UPDATE: According to the first page of the letter Goodling’s counsel sent to the Senate, the rationale for taking the Fifth seems to be that Congress isn’t being very open-minded and Democrats don’t trust the Bush Administration. That’s a new one; I don’t think I’ve ever come across that one before. (Maybe there is more on the other pages of the letter not yet available?)
ANOTHER UPDATE: A few courts have discussed the theoretical possibility that there is some kind of “perjury trap” defense that might apply when a witness is hauled before a tribunal just to see if the witness can be tricked into comitting perjury. Courts have hinted that setting such a perjury trap might violate the Due Process clause. However, I don’t think any court has ever actually found a perjury trap; courts invariably find a government interest that allows the testimony, and generally do not need to reach whether such a defense exists. See, e.g., Wheel v. Robinson, 34 F.3d 60, 67-68 (2d Cir. 1994). Perhaps that’s what Goodling’s lawyer has in mind?
YET ANOTHER UPDATE: The link to the letter now includes the entire letter, which in turn relies heavily on Ohio v Reiner. I don’t see how Reiner is helpful. That case just says that a person can both claim that they are innocent of any offense and yet also claim the Fifth Amendment privilege. Well of course; a person can say whataver they want about their culpability without changing whether they have a privilege. But the Fifth Amendment issue is whether a person has substantial reason to fear that their truthful testimony will help lead to them being prosecuted. Goodling’s letter doesn’t give a legally valid reason for that fear, at least as far as I can tell.
On the other hand, this may just be a way of slowing Congress down.

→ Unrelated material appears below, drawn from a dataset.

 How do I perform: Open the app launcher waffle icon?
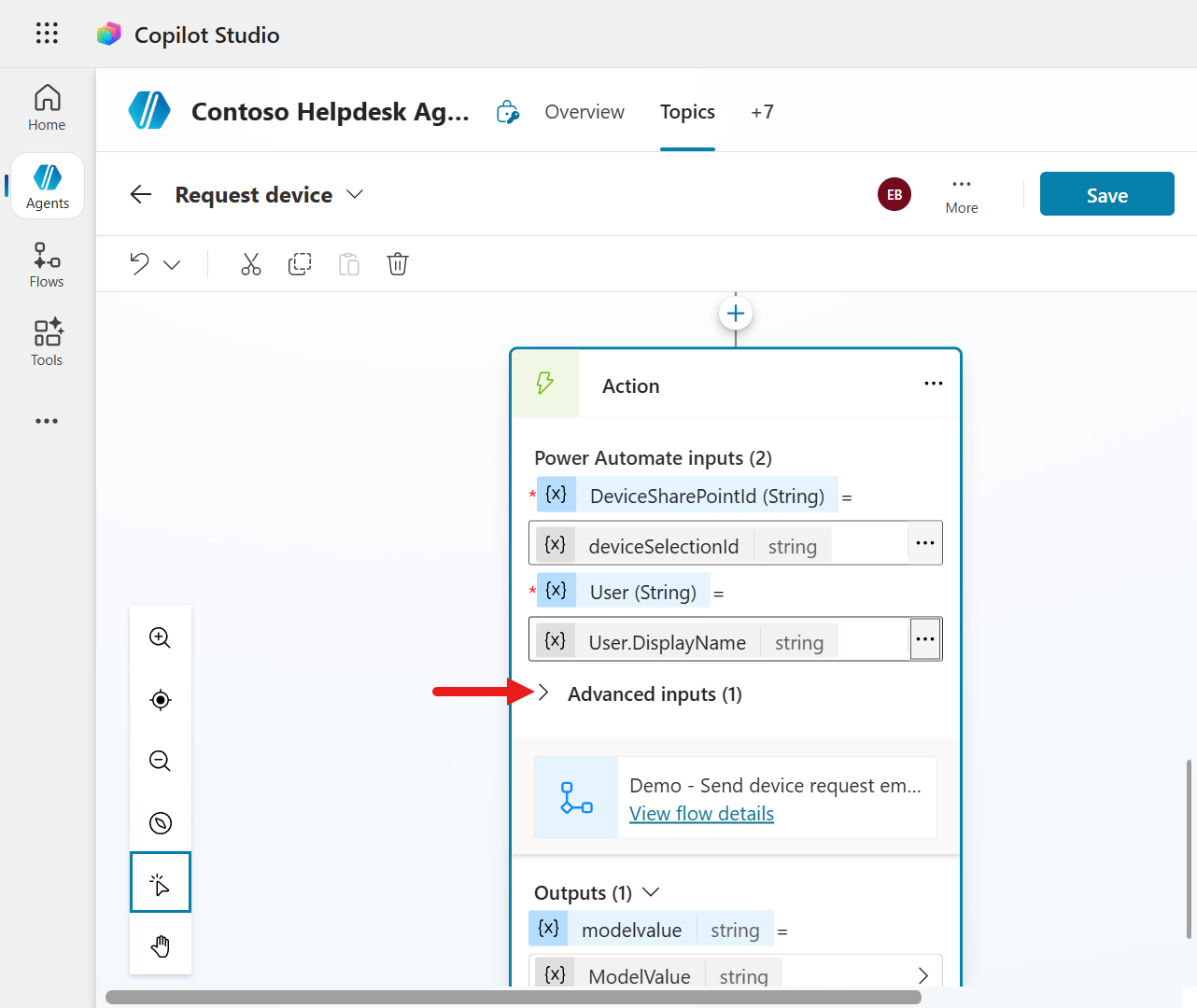pos(47,34)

I gather that Congress’s main option would be to seek contempt sanctions:
Section 192 of Title 2 of the United States Code provides that a subpoenaed witness who refuses “to produce papers upon any matter under inquiry before either House … or any committee of either House of Congress”, shall be guilty of a misdemeanor “punishable by a fine of not more than $1,000 nor less than $100 and imprisonment in a common jail for not less than one month nor more than twelve months.” Once an individual has been found in contempt by either House of Congress, a contempt order is presented to the President of the Senate or the Speaker of the House of Representatives for certification. 2 U.S.C. ยง 194. The President or Speaker in turn delivers the contempt citation to the appropriate United States Attorney. The United States Attorney is then required to bring the matter before the grand jury. Id.
United States v. House of Representatives, 556 F.Supp. 150, 152 (D.D.C. 1983).